Paranın hesaben alınmasını daha iyi anlaşılması amacıyla bir örnekle açıklamamız gerekirse;

Örneğin; bankaların elde ettikleri faiz gelirlerini defter kayıtlarına intikal ettirmemeleri, faiz olarak borç senedi almaları ve bu senetlerin sonra tahsil edilmesi hesaben elde

56

etmeyi etkilememektedir. Bu işlemlerin yapıldığı dönem itibariyle BSMV hesaplanır ve işlemlerin yapıldığı yerdeki vergi dairesine ödenir (Aktaş ve Ürel, 1999:42).

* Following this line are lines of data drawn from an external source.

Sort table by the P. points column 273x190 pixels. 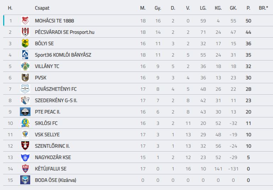click(x=248, y=8)
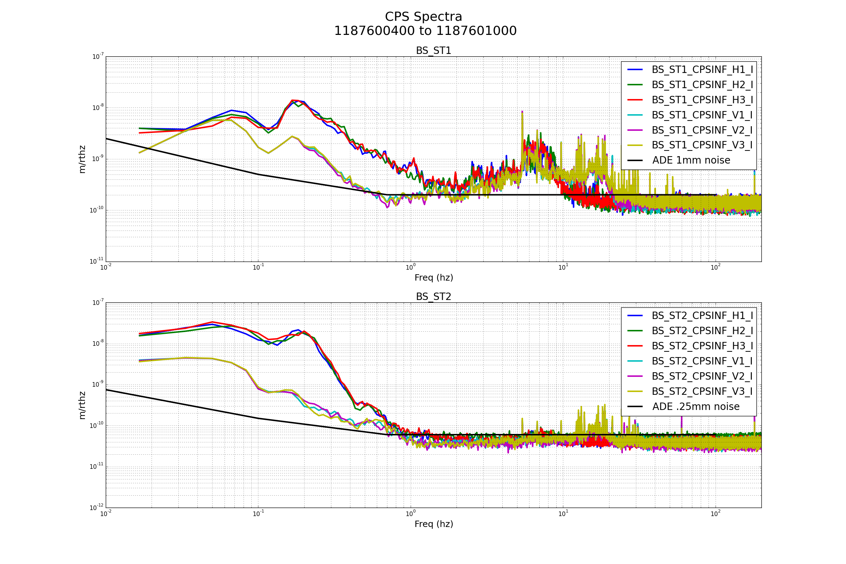Select the BS_ST1_CPSINF_V2_I legend entry
This screenshot has height=564, width=846.
pos(702,130)
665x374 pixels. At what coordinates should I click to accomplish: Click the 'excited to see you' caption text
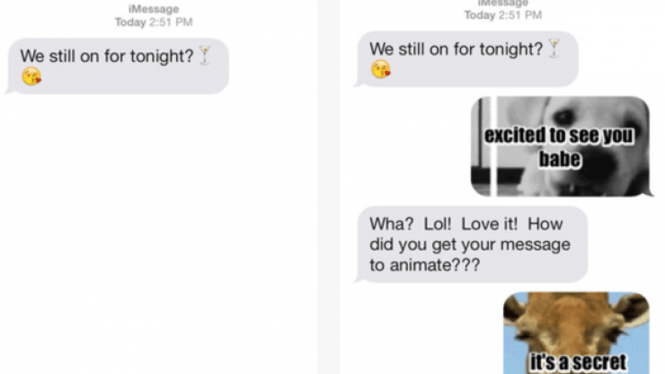[x=559, y=136]
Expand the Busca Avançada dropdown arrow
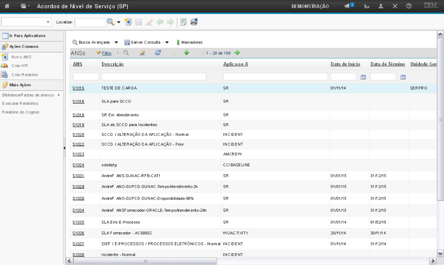Viewport: 444px width, 265px height. click(116, 42)
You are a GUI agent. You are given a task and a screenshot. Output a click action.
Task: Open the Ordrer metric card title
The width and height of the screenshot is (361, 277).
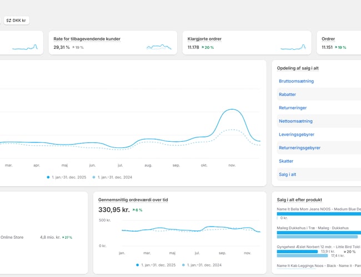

Banka ve sigorta işlemlerinin vergilendirilmesinde sadece banka ve sigortacılıkla ilgili işlemler verginin konusu edilebileceği gibi, bu kuruluşların yaptığı her türlü işlemler vergi konusuna dâhil edilebilir. Örneğin Türkiye uygulamasında bankalarca yapılan her türlü işlem, banka lehine gelir getirmesi şartıyla verginin konusunu oluşturmaktadır.

Buna göre banka ve sigorta şirketleri bakımından, bunların yaptıkları işlemlerin bankacılık ya da sigortacılıkla ilgili olup olmamasının önemi yoktur. Lehe kalan para bir banka veya sigorta işlemi sonucu doğabileceği gibi, banka veya sigorta işlemi niteliği olmayan bir işlem sonucunda da doğabilir. Yani banka ve sigorta şirketlerinin her çeşit işlemlerinden lehlerine kalan para vergiye tabidir (Uyanık, 2005:50).

Vergiyi doğuran olayla ilgili bir başka konuda lehe kalan paranın ne şekilde yorumlanacağıyla ilgilidir. Maliye Bakanlığı’nın son yıllarda verdiği muktezalarda “BSMV açısından lehe kalan para” o işlemdeki giderler ve maliyet düşüldükten sonra kalan tutar olarak yorumlanmaktadır. Burada Vergi İdaresinin yukarıda belirtilen prensipler doğrultusunda vergi mükerrerliğini önlemek gayreti içinde olduğunu görmekteyiz. Bu durumu örnek bir mukteza incelemesi yaparak daha iyi açıklayabiliriz.

Örnek: Komisyon Paylaşımı

“Aracı kurumun acentelik sözleşmesi imzaladığı bankaya komisyon ödemesi halinde, menkul kıymet işlemleri ile ilgili komisyon gelirinden acentelere (banka şubelerine) ödenen bu tutar düşüldükten sonra kalan net tutar üzerinden BSMV ödenmelidir. Acente banka da kendi gelir payı üzerinden BSMV ödeyecektir” (İstanbul Defterdarlığı, 4.7.2003 tarih ve BSMV 15–1465/3856 sayılı mukteza).